* _Tasks to carry out_
1. Using the computer science FAQ, answer these:
(a) What average grade must a student earn in two completed CMPU major-required courses to declare the major that way?
(b) What midterm exam grade is needed in the second CMPU course under the other option?
(c) Whom should a student contact to declare the correlate?
2. Please carry on the computer science FAQ from its last line, "What are the requirements for a CS correlate?"

* _Page_
Frequently Asked Questions

I'm thinking about declaring the Computer Science major. When and how can I do that?

To declare the major, students need to meet at least one of the following two requirements:

  • Have completed at least two CMPU major-required courses (e.g., 101, 102, 145) for a letter grade, and earned an average of C (2.0) or higher in those courses.
  • Have completed CMPU-101 with a grade of C (2.0) or higher, be currently enrolled in a second CMPU course (i.e., CMPU-102 or CMPU-145), and have received a midterm exam grade of B− or above.

If you meet the requirements and are interested in declaring the major, please fill out and submit this form so you can be assigned an advisor.

I'm thinking about declaring the Computer Science correlate. When and how can I do that?

To declare the correlate, students need meet at least one of requirements listed above for declaring the major, and have previously declared a major other than Computer Science.

If you are interested in declaring the correlate, please contact a non-visiting faculty member in the department.

What are the requirements for a CS correlate?

[Stored dataset items]
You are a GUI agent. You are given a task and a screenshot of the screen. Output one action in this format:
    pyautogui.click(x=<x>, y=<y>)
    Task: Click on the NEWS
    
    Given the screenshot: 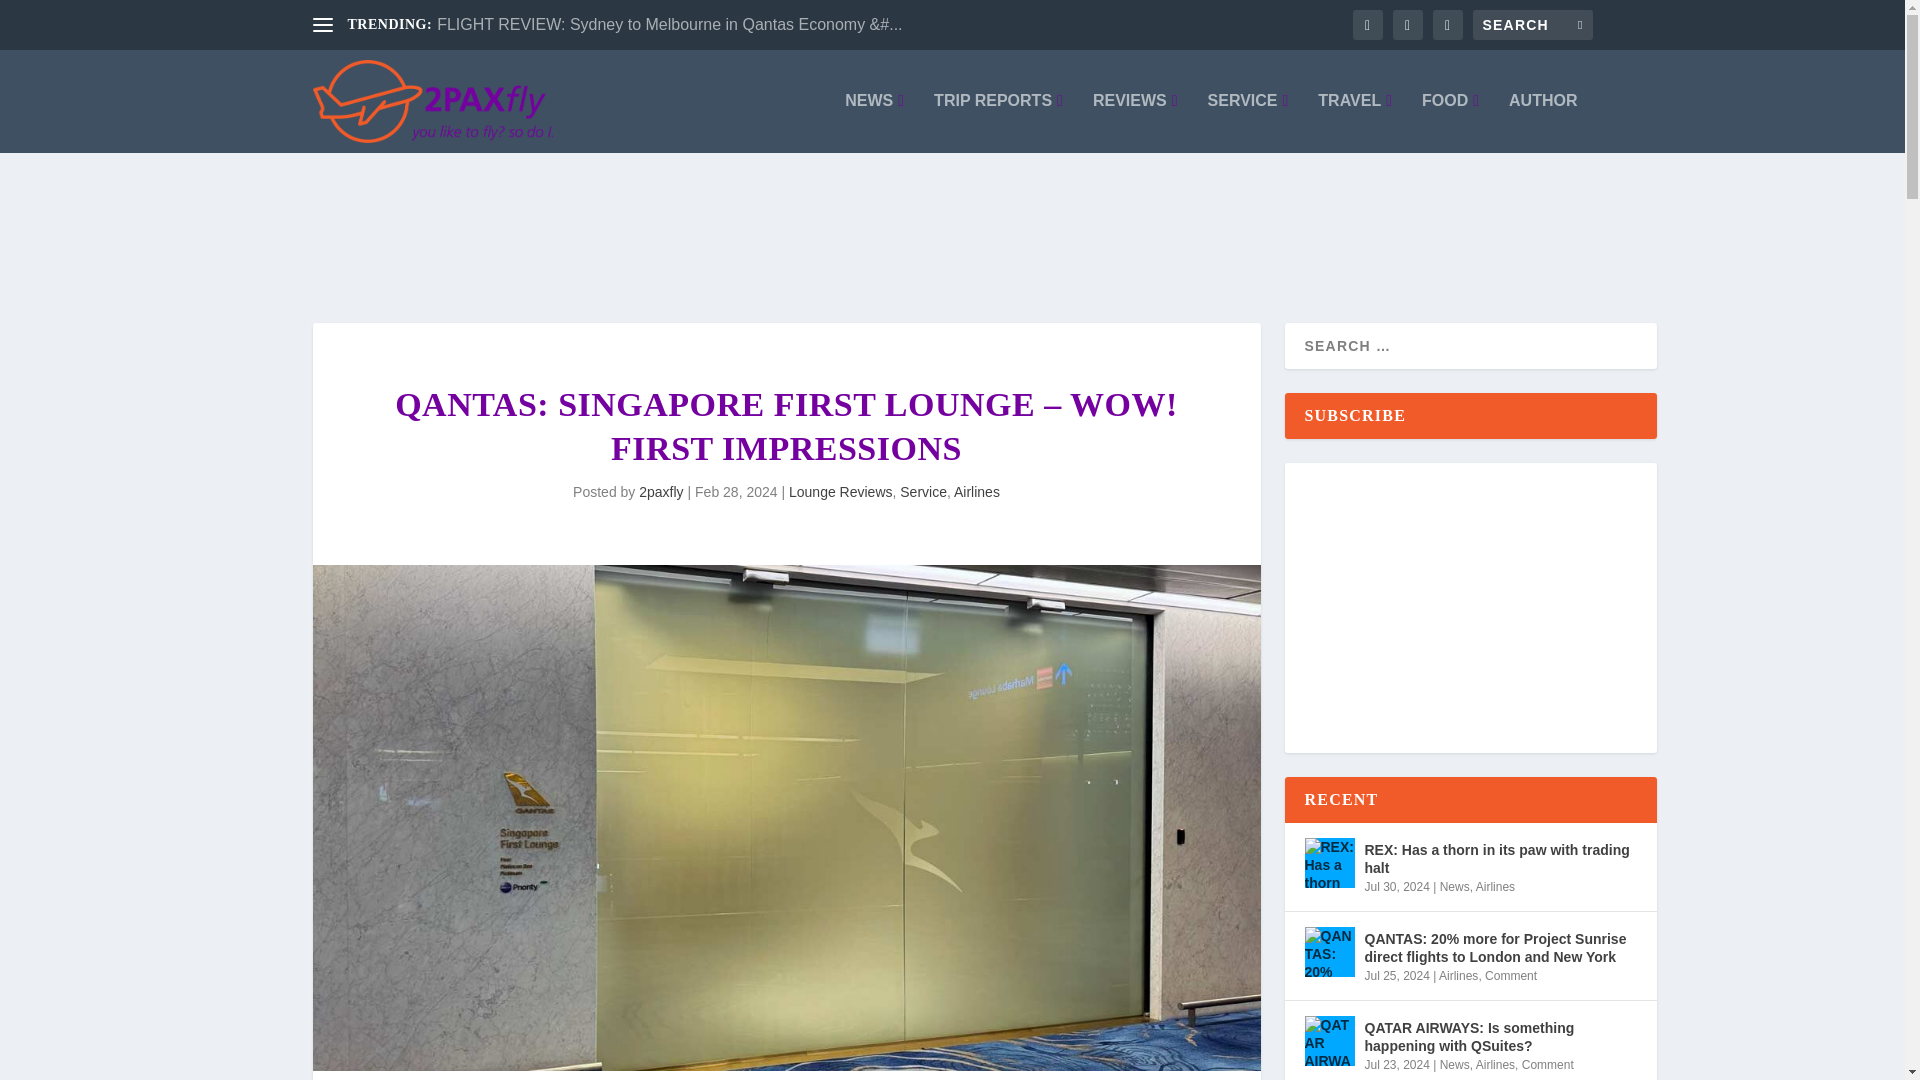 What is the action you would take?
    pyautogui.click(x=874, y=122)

* _Expected outputs_
1.
(a) An average of C (2.0) or higher.
(b) B− or above.
(c) A non-visiting faculty member in the department.

2.
Computer Science 101, 102 and 145; 240 or 241, plus at least one additional 200-level Computer Science course and one graded 300-level Computer Science course. Students are advised to consult with the department to determine the courses most appropriate to their interests. No course numbered 200 or higher may be elected NRO and counted toward the requirements for the correlate. An average grade of C (2.0) or higher across correlate courses is required.

What prerequisites are needed for CMPU-101?

There are no prerequisites for CMPU-101. The course starts with the basics and builds incrementally from there.

What if I've never done any programming before and I'm not very mathematically inclined? Is it possible for me to learn how to program?

Certainly! CMPU-101 has weekly lab sessions in which students gain hands-on experience programming. The professor and multiple student coaches are always on hand to assist with any questions that may come up during the lab. This kind of one-on-one guidance has proven to be very helpful.

How do we access software needed to do assignments?

Every Computer Science student gets their own CS Department computer account that has access to all of the software used in any CS course.

I know Java, can I place out of CMPU-102?

CMPU-102 consists of two parts – the first is an introduction to object-oriented programming and Java; the second covers data structures. Students who are proficient in both Java and data structures are allowed to place out of the course by completing the largest programming assignment, and taking the final exam. To arrange this, please contact a CMPU-102 instructor at the start of the semester.

I have a conflict with the lab. Can I come late/leave early?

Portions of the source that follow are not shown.